Document section:
Broadway Plaza height: 328 feet, plus 8

Fir tree adds holiday touch to Rochester's tallest building

By Jeffrey Pieters

On Wednesday, the highest tree in Rochester was an 8-foot fir.

The tree had a little help, of course. It was lifted by a crane to the top of Broadway Plaza, the high-rise under construction in the city's downtown. It will stay there through the holidays.


The building "topped out" this week at 328 feet, making it the tallest building in Rochester and the tallest in the state outside of Minneapolis and St. Paul.

Builders poured the floor for the top story, the 29th, and will be finishing the roof over the next several months, said Evan Casey, project manager for the building owner, Rochester Development Inc.

RDI is a subsidiary of Royal Management &; Development Inc. of Annandale, Va.

Construction is scheduled to finish in April. With most of the exterior done, work is now focused inside the building, Casey said.

Working from the bottom up, crews have installed wallboard up to the 20th floor, cabinets to the 15th floor and carpet to the 5th floor.

Broadway Plaza will have 146 apartment units, rented mostly to business people and Mayo Clinic visitors making extended stays in the city. Units are expected to be furnished and ready to rent by May or June.

[Stored data entries]
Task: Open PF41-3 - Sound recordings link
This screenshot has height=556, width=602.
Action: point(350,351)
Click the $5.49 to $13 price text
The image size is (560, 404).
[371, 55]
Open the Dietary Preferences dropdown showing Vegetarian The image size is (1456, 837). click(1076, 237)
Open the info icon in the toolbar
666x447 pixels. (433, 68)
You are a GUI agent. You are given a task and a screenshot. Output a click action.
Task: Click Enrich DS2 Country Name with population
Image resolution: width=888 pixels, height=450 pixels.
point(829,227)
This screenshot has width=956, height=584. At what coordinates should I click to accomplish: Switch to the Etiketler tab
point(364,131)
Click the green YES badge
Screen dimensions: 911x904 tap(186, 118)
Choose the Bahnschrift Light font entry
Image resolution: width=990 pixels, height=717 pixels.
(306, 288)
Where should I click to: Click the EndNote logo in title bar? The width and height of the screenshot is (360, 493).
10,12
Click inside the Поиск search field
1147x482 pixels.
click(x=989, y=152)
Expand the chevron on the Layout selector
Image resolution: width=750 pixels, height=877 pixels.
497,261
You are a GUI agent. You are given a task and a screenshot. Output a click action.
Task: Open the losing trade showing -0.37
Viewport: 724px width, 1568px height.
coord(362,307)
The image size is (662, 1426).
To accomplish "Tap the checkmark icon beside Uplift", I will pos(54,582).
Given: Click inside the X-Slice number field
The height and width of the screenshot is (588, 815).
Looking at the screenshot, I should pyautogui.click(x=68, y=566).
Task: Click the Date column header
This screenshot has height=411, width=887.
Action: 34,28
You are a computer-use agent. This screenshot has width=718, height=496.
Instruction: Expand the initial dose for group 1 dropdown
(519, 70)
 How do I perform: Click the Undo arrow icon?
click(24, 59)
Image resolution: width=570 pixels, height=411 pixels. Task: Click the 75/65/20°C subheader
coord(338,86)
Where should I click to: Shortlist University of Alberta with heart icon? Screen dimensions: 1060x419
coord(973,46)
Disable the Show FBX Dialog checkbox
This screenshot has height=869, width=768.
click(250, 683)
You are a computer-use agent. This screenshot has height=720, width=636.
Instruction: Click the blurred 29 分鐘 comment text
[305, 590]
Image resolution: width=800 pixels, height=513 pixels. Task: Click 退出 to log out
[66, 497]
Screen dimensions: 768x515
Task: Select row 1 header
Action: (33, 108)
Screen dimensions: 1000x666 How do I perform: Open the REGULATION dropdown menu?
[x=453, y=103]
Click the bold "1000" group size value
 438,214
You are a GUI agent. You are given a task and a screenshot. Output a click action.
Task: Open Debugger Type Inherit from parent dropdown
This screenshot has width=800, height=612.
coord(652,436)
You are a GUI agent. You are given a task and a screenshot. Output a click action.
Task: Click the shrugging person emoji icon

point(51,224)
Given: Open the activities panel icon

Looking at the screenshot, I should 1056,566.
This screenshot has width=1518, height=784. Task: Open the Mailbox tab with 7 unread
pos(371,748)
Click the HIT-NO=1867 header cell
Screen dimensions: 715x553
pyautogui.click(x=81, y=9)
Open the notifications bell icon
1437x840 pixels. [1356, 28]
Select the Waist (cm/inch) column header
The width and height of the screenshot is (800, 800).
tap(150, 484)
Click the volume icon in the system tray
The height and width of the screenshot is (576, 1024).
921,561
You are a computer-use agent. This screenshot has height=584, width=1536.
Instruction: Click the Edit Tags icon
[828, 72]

Exercises to complete:
1. According to the Broadway Plaza article, when is construction scheduled to finish?
2. List each interior item that the Broadway Plaza article says crews have installed, along with the floor each has reached.
3. Go on with the Broadway Plaza article from its last sentence.

Results by task:
1. April

2. Wallboard, up to the 20th floor; cabinets, to the 15th floor; carpet, to the 5th floor.

3.
Twenty-four of the units will be one-bedroom apartments; 119 will be two-bedrooms. Two will be five-bedroom units, and there will be a penthouse on the top floor.

Rents have not been set, but are expected to range between $3,500 and $4,500 a month, depending on the size of the unit and the length of stay.


The building will contain a swimming pool, spa and fitness center. The bottom two floors will be devoted to retail, and the building will be linked via skyway to a neighboring parking ramp and the rest of the downtown skyway network.

Imad Baker, president of Royal Management, was on hand for the ceremonies Wednesday.

He said commercial spaces may not be ready as soon as the apartments. His firm will begin seeking commercial tenants soon after the beginning of next year, Baker said.